**DATA FOR REVIEW**
Start of Block

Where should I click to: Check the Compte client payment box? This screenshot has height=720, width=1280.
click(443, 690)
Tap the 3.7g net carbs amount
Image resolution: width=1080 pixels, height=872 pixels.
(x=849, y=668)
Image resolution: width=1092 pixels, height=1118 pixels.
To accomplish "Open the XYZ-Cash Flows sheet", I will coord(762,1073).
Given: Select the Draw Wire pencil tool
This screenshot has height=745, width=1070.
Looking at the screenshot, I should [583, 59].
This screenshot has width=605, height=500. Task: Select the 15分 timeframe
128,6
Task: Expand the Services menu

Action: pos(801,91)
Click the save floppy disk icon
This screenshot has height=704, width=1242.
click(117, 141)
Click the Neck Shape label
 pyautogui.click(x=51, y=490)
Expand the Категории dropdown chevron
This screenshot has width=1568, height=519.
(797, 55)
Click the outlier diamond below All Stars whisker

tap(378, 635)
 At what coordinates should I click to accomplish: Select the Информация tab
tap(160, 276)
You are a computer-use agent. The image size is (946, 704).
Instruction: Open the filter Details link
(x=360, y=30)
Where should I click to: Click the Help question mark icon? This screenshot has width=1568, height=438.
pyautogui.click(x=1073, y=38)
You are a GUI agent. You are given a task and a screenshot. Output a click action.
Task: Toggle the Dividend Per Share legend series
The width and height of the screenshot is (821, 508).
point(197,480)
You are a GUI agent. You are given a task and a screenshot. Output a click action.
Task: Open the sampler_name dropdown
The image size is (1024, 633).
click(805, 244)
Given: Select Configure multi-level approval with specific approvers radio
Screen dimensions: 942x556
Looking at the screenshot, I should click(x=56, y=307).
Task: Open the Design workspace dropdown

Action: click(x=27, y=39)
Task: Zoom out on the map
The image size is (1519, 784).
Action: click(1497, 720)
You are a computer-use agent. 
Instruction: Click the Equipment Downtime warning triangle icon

End of Block

**WHAT IS REQUIRED**
Give the data again in full, exactly.

**COMPLETED TASK**
Where should I click to: Check the Compte client payment box? This screenshot has height=720, width=1280.
click(443, 690)
Tap the 3.7g net carbs amount
Image resolution: width=1080 pixels, height=872 pixels.
(x=849, y=668)
Image resolution: width=1092 pixels, height=1118 pixels.
To accomplish "Open the XYZ-Cash Flows sheet", I will coord(762,1073).
Given: Select the Draw Wire pencil tool
This screenshot has height=745, width=1070.
Looking at the screenshot, I should [583, 59].
This screenshot has width=605, height=500. Task: Select the 15分 timeframe
128,6
Task: Expand the Services menu

Action: pos(801,91)
Click the save floppy disk icon
This screenshot has height=704, width=1242.
click(117, 141)
Click the Neck Shape label
 pyautogui.click(x=51, y=490)
Expand the Категории dropdown chevron
This screenshot has width=1568, height=519.
(797, 55)
Click the outlier diamond below All Stars whisker

tap(378, 635)
 At what coordinates should I click to accomplish: Select the Информация tab
tap(160, 276)
You are a computer-use agent. The image size is (946, 704).
Instruction: Open the filter Details link
(x=360, y=30)
Where should I click to: Click the Help question mark icon? This screenshot has width=1568, height=438.
pyautogui.click(x=1073, y=38)
You are a GUI agent. You are given a task and a screenshot. Output a click action.
Task: Toggle the Dividend Per Share legend series
The width and height of the screenshot is (821, 508).
point(197,480)
You are a GUI agent. You are given a task and a screenshot. Output a click action.
Task: Open the sampler_name dropdown
The image size is (1024, 633).
click(805, 244)
Given: Select Configure multi-level approval with specific approvers radio
Screen dimensions: 942x556
Looking at the screenshot, I should click(x=56, y=307).
Task: Open the Design workspace dropdown

Action: click(x=27, y=39)
Task: Zoom out on the map
The image size is (1519, 784).
Action: click(1497, 720)
You are a computer-use agent. 
Instruction: Click the Equipment Downtime warning triangle icon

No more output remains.